Harold WILSON, etc., et al., appellants, v. NEW YORK CITY HEALTH AND HOSPITALS CORP., respondent.

Decided: January 30, 2007

HOWARD MILLER, J.P., ROBERT A. SPOLZINO, DAVID S. RITTER, and MARK C. DILLON, JJ. Edelman, Goldstein, Green & Bashner, P.C., New York, N.Y. (Gregory Green of counsel), for appellants. Michael A. Cardozo, Corporation Counsel, New York, N.Y. (Stephen J. McGrath and Victoria Scalzo of counsel), for respondent.

In an action to recover damages for medical malpractice and wrongful death, etc., the plaintiffs appeal from an order of the Supreme Court, Kings County (Steinhardt, J.), dated September 12, 2005, which granted the defendant's motion pursuant to CPLR 3211(a)(5) to dismiss the complaint as time barred, and denied their cross motion to hold the motion in abeyance pending review by the New York Court of Appeals of an appeal in an action entitled Public Adm'r of Kings County v. Canada Dry Bottling Co. of N.Y., 16 A.D.3d 397, 790 N.Y.S.2d 711.

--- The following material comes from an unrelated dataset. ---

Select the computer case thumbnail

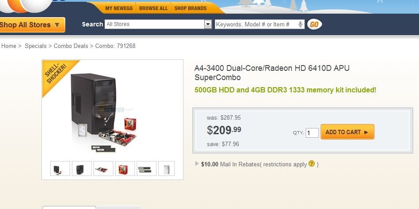click(82, 169)
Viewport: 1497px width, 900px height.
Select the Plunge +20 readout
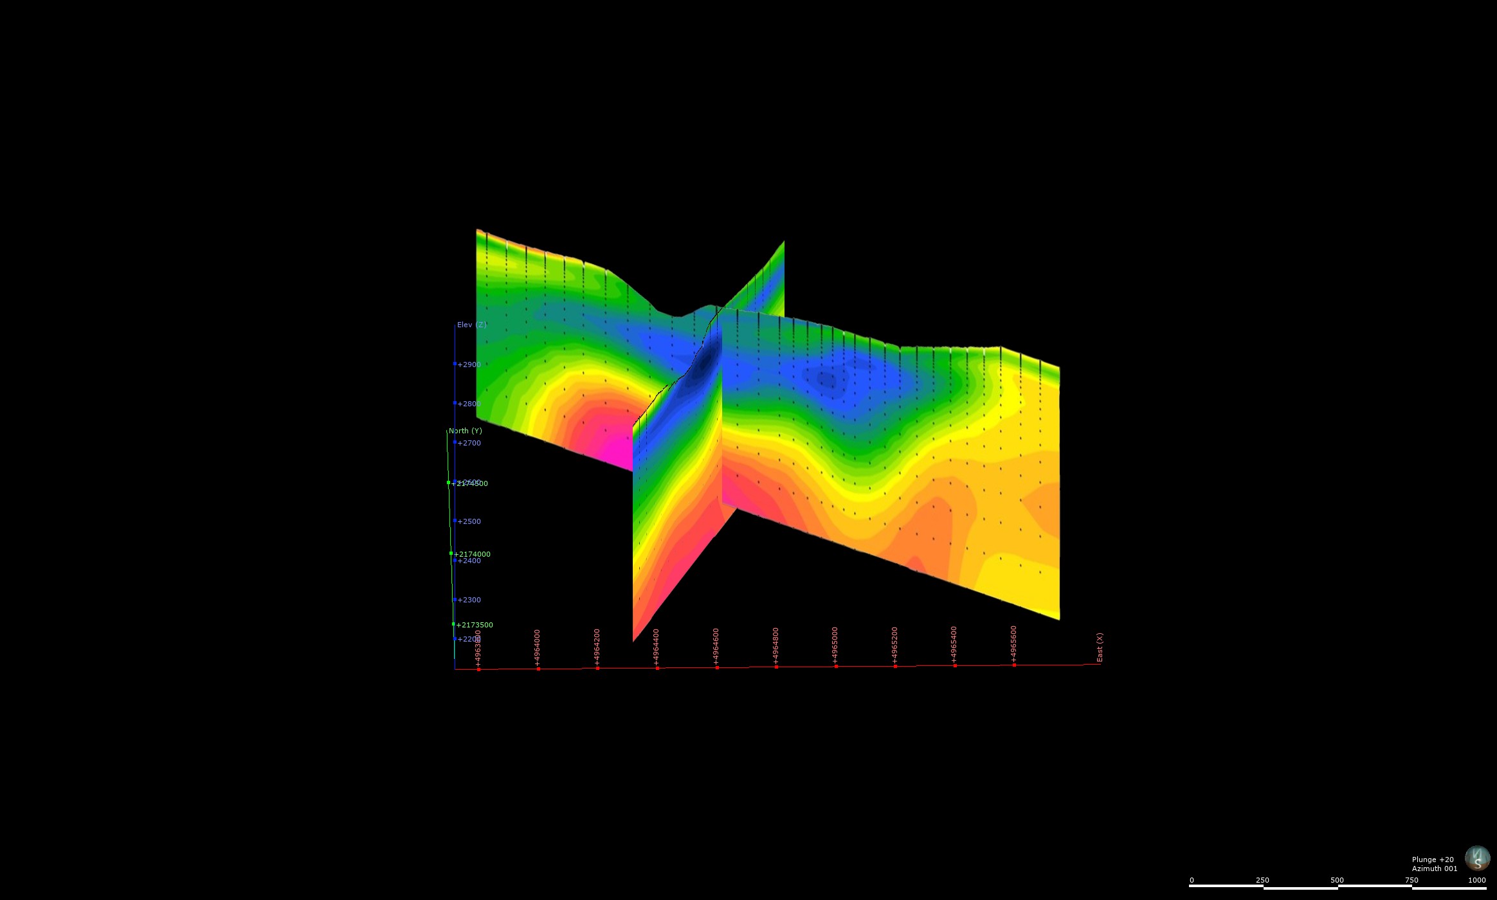click(x=1433, y=860)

ORDERED that the order is affirmed, with costs.

On April 7, 2002, Nisha Wilson (hereinafter Nisha), an infant, died, allegedly as the result of medical malpractice committed by the employers of a hospital owned and operated by the defendant.   On July 28, 2004, more than two years later, the plaintiffs commenced this action to recover damages, inter alia, for medical malpractice and wrongful death.   The Supreme Court granted the defendant's motion pursuant to CPLR 3211(a)(5) to dismiss the complaint as time barred and denied the plaintiffs' cross motion to hold the motion in abeyance.   We affirm.

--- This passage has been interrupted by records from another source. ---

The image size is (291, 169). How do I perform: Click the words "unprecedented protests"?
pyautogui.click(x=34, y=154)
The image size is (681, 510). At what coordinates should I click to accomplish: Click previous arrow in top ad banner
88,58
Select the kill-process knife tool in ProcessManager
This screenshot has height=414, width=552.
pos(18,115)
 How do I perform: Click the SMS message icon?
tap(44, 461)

The plaintiffs do not dispute that, in the absence of a toll, this action was not commenced within the time periods set forth in the relevant statutes of limitation (see McKinney's Uncons. Court Laws of N.Y. § 7401[2];  Public Authorities Law § 2981;  Jones v. City of New York, 300 A.D.2d 359, 751 N.Y.S.2d 522;  Mignott v New York City Health & Hosps. Corp., 250 A.D.2d 165, 680 N.Y.S.2d 565).   Rather, they argue, a toll should be applied for the period that the application of the administrator for Nisha's estate for letters of administration was pending.   However, this court recently held that there is no toll for that period of time (see Public Adm'r of Kings County v. Canada Dry Bottling Co. of N.Y., 16 A.D.3d 397, 790 N.Y.S.2d 711).   Contrary to the plaintiffs' assertions both before the Supreme Court and on appeal, Public Adm'r of Kings County v. Canada Dry Bottling Co. of N.Y., supra, is not currently before the Court of Appeals for review.   Thus, the plaintiffs' cross motion to hold the determination of the motion in abeyance pending such review was properly denied.

Finally, Nisha was survived by adult distributees, and the plaintiffs failed to demonstrate that none were eligible to receive letters of administration (see EPTL 1-2.4, 1-2.13;  4-1.1;  Matter of Drumheller, 163 Misc.2d 760, 622 N.Y.S.2d 195;  Matter of Meyer, 93 Misc.2d 1051, 403 N.Y.S.2d 629).   Indeed, letters of administration were issued on June 13, 2003, prior to the expiration of either of the relevant statutes of limitation.   Thus, the toll announced in Hernandez v. New York City Health & Hosps. Corp., 78 N.Y.2d 687, 578 N.Y.S.2d 510, 585 N.E.2d 822 is not applicable (see e.g. Public Adm'r of Kings County v. Hossain Constr. Corp., 27 A.D.3d 714, 815 N.Y.S.2d 621;  Public Adm'r of Kings County v. Canada Dry Bottling Co. of N.Y., supra ).